Take the line that contains "Click the blue plus new scan icon" and each line after it to the end of the data below, and set them down exactly, omitting pictures.

Excerpts from a dataset:

━━━

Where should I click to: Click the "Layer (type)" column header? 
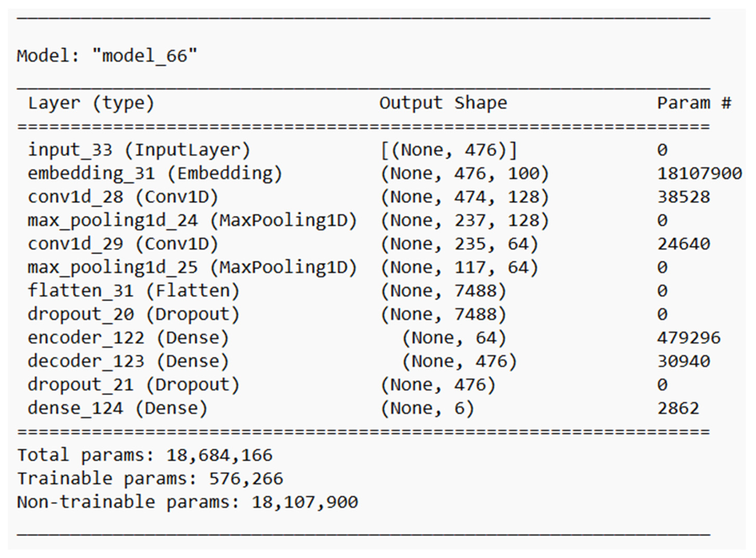pos(91,103)
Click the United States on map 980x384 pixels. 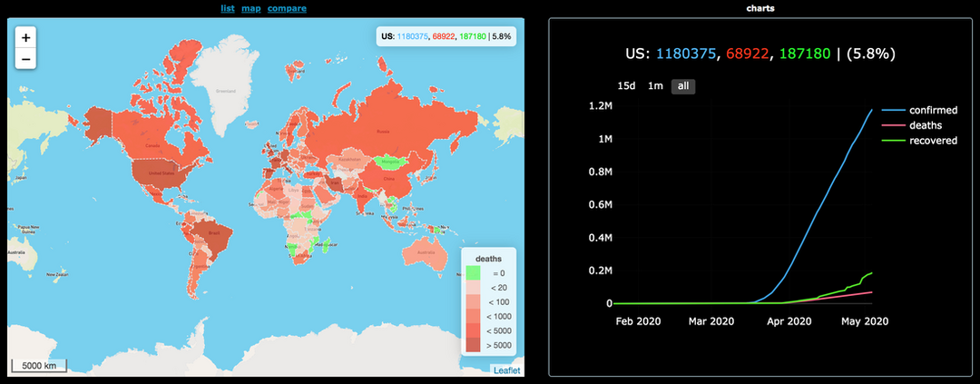tap(161, 172)
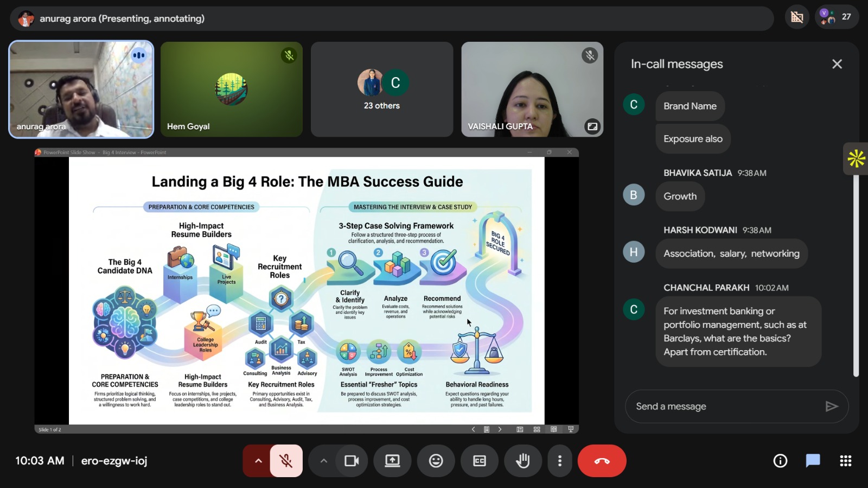Expand video settings arrow beside camera
Image resolution: width=868 pixels, height=488 pixels.
pyautogui.click(x=324, y=461)
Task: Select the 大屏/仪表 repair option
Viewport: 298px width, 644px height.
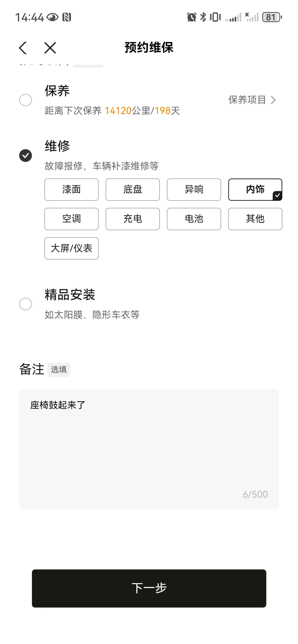Action: 72,248
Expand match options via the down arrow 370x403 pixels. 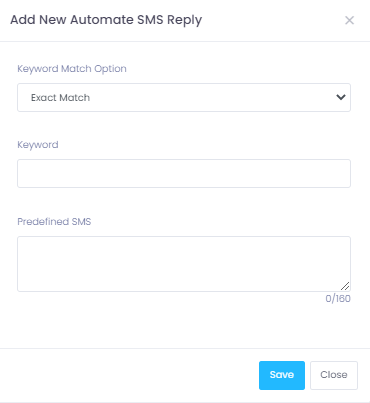click(x=341, y=97)
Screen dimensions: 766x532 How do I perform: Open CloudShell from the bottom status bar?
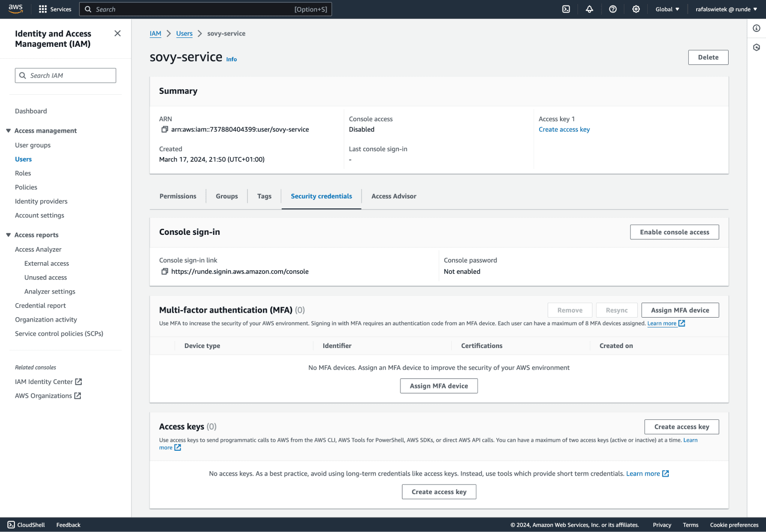[25, 525]

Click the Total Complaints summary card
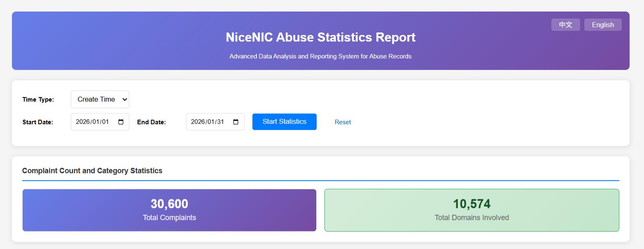(x=169, y=210)
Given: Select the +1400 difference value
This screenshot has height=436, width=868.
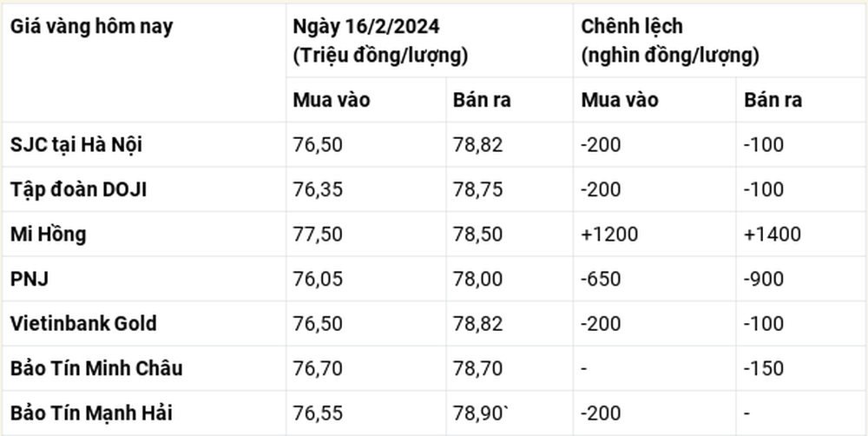Looking at the screenshot, I should click(x=773, y=235).
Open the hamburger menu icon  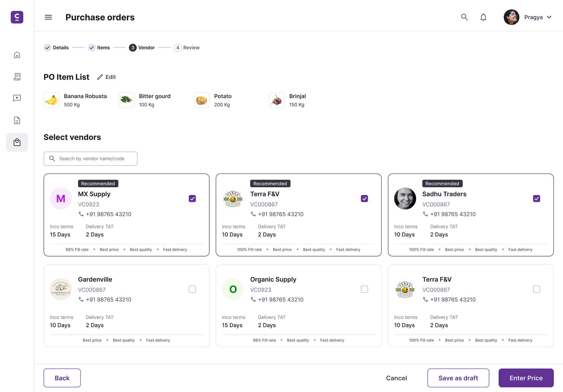pos(48,17)
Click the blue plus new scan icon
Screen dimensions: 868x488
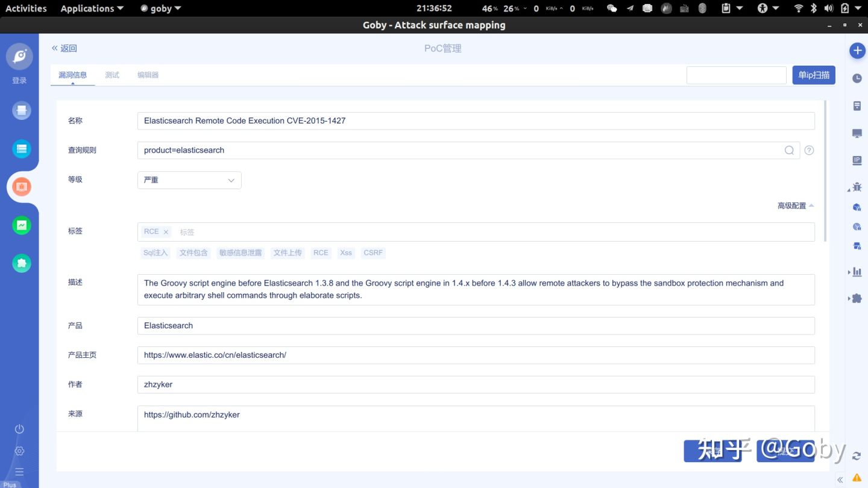point(857,51)
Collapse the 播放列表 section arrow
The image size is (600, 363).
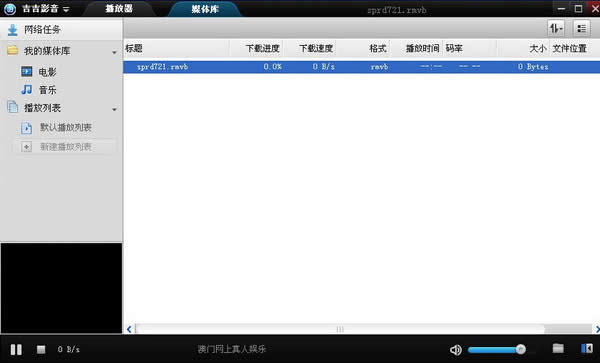click(114, 110)
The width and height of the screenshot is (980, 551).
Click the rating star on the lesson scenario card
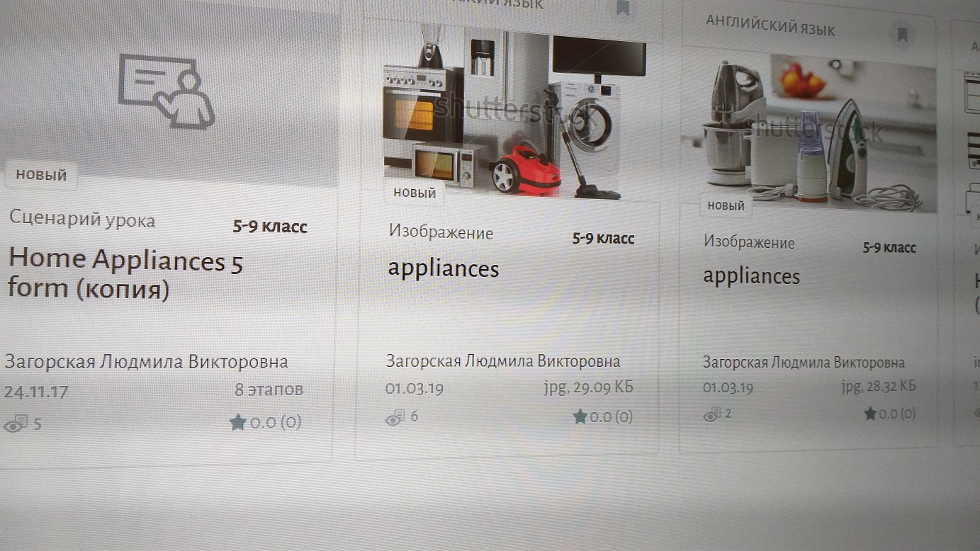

━━━

EXPECTED OUTPUT:
Click the blue plus new scan icon
Screen dimensions: 868x488
point(857,51)
Collapse the 播放列表 section arrow
The image size is (600, 363).
click(114, 110)
The width and height of the screenshot is (980, 551).
Click the rating star on the lesson scenario card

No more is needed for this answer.